◆ Quoted text ◆
=======
The established mantra of Tennessee coach Pat Summitt and her band of merry ladies is, "Offense sells tickets, defense wins games, rebounding wins championships."
Sunday night’s game against Georgia was, in no way, a championship, but the latter two elements of said mantra were out in full force.
The first element was on display as well, in the form of Candace Parker, and if you think for one minute that half the tickets to the game weren’t sold simply based on her appearance you’re crazy.
For the duration of warm-ups it seemed as if I had traveled back in time to when the Beatles first came to the states: The screaming, "Candace, Candace," and the flash bulbs.
It’s no secret that when facing the Lady Vols, keeping them off the boards is going to be an issue; they are trained to rebound with reckless abandon.
Tennessee leads the Southeastern Conference in offensive rebounding and is third in defensive rebounding. They take it pretty seriously in Knoxville.
Case in point came Sunday night at Stegeman Coliseum.
The overall margin was nine rebounds, Tennessee had 38 to Georgia’s 29, but 14 of those were offensive rebounds for a Lady Vols’ team shooting, on the season, 45 percent from the field.
When you give a team like Tennessee more than one opportunity to make a shot, chances are they are going to seize the moment and score the putback or get fouled trying, either way it’s not good.
"I think, for the most part, we did a decent job on the boards," former Gainesville High star and Georgia standout Tasha Humphrey said after playing in her final game at Stegeman Coliseum. "But you can’t let Tennessee get 14 offensive boards."
It’s also no secret that when facing the Lady Vols, passes need to be more crisp and dribbling more purposeful because they are relentless defensively.
Once again, case in point came Sunday night in Athens.
Known for a suffocating version of man-to-man, the Lady Vols opted for a three-quarter court zone and left little time for Georgia to get off a good shot on account of a little thing above the basket called the shot clock.
The Lady Bulldogs, when things went according to Tennessee’s plan, rarely got into the front court with more than 15 seconds left on the shot clock.
=======
◆ Extracted entries ◆
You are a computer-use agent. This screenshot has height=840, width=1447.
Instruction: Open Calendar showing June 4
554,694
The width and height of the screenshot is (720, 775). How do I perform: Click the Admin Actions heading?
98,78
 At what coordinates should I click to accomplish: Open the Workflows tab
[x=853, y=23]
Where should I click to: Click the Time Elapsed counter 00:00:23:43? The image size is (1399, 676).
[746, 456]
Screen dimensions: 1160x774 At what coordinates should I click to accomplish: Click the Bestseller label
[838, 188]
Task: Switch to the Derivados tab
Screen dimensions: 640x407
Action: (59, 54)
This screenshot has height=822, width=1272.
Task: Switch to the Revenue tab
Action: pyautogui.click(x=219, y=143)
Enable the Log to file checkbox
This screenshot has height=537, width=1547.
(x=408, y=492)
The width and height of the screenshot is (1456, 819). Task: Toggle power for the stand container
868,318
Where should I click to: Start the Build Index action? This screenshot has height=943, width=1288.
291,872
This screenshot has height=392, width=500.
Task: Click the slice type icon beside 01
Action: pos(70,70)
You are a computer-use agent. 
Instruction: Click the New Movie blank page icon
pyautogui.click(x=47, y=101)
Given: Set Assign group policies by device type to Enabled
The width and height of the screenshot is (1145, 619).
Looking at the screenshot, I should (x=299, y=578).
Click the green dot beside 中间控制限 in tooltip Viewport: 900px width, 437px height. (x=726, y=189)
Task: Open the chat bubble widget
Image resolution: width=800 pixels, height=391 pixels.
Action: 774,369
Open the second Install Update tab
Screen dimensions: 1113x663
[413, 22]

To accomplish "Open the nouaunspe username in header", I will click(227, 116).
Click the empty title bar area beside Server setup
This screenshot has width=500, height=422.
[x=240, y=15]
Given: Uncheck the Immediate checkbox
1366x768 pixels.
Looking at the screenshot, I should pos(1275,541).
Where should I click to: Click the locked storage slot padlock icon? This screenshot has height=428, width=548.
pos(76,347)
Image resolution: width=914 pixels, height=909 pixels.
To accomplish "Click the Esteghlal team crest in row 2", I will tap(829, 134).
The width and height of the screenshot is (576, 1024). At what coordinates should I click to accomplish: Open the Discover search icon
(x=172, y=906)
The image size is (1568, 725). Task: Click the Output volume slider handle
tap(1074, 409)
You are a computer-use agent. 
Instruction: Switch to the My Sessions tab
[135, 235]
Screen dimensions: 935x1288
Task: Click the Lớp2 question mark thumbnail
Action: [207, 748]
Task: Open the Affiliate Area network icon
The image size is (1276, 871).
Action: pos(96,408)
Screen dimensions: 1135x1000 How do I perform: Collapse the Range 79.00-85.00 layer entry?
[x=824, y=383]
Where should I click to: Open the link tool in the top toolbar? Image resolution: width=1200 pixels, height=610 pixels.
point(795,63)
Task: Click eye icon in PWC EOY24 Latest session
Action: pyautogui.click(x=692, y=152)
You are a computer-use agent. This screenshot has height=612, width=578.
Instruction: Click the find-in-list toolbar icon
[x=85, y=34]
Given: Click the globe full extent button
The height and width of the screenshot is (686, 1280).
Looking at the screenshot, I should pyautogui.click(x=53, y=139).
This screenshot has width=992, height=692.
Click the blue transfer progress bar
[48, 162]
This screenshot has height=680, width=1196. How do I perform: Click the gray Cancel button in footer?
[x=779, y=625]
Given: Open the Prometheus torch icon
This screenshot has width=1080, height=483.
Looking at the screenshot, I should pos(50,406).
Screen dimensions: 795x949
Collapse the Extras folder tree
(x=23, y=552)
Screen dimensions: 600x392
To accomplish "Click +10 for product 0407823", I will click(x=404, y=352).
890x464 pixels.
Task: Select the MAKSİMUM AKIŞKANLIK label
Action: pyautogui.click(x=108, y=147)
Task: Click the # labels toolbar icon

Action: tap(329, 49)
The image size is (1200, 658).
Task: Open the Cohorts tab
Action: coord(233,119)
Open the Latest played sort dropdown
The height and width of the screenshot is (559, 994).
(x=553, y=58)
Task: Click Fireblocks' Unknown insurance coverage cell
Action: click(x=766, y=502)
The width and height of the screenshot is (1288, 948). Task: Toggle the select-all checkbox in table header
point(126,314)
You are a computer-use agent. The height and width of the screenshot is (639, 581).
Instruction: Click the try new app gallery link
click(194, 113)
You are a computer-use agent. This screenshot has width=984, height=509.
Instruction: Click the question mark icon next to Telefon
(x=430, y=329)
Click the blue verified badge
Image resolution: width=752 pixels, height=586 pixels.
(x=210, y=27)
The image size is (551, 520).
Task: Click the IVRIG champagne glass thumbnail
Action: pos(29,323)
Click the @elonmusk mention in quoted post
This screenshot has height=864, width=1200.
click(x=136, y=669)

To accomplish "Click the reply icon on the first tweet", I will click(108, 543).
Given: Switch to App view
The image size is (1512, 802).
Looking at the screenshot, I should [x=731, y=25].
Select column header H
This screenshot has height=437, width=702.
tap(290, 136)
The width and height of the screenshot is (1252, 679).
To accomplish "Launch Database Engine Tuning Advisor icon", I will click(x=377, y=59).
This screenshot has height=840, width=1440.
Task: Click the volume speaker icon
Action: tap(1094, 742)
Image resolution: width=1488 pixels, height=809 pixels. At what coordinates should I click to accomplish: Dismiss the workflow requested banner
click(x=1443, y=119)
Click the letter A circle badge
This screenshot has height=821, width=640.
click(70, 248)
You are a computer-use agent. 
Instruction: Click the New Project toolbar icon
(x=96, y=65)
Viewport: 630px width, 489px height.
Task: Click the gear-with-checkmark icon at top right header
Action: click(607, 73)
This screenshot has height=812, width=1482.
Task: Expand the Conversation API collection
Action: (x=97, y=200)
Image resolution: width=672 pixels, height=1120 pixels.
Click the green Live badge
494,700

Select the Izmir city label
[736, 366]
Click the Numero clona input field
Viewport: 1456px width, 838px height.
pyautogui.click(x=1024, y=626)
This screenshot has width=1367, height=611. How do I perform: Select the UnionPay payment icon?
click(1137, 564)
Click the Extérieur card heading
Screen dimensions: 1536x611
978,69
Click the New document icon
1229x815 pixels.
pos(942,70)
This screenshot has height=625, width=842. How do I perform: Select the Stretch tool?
=======
◆ Exercise set ◆
(a) The article on Sunday night's Tennessee–Georgia game quotes a mantra in its first sentence. List each claim that mantra makes.
(b) Pick up the article on the Tennessee–Georgia game after its last sentence and keep writing.

◆ In response ◆
(a)
- Offense sells tickets.
- Defense wins games.
- Rebounding wins championships.

(b)
Basketball is a fast-paced game where quickness abounds, but it’s difficult at best to call an offense, then run an offense and get off a good, high-percentage, shot in 15 seconds more than once or twice a game and it not be by accident.
When a team, Georgia, is having to toss up fade away 3-pointers just to keep from a shot clock violation, shooting percentage goes down which, in turn, means scoring doesn’t happen.
"That’s what Tennessee is known for," Humphrey said, "defensive intensity."
Throw in the fact that the Lady Vols were limiting the Lady Bulldogs to one shot due to their superior blocking out and rebounding and, well, you get the picture.
Now for the fun part.
In the waning minutes of Sunday night’s 30-point performance Tennessee star, to put it mildly, and the first woman to leave the college ranks early for the pros, Candace Parker, had a strange look on her face.
She looked like she was about to cry.
Could it be that Parker is so good, capable of being so thoroughly dominant, that it hurts her own feelings? Is it possible that she feels sorry for the team, or player, that has to try and contain her?
Parker torched Georgia with fadeaways, hook shots, up and unders and, unfortunately, everything but a dunk.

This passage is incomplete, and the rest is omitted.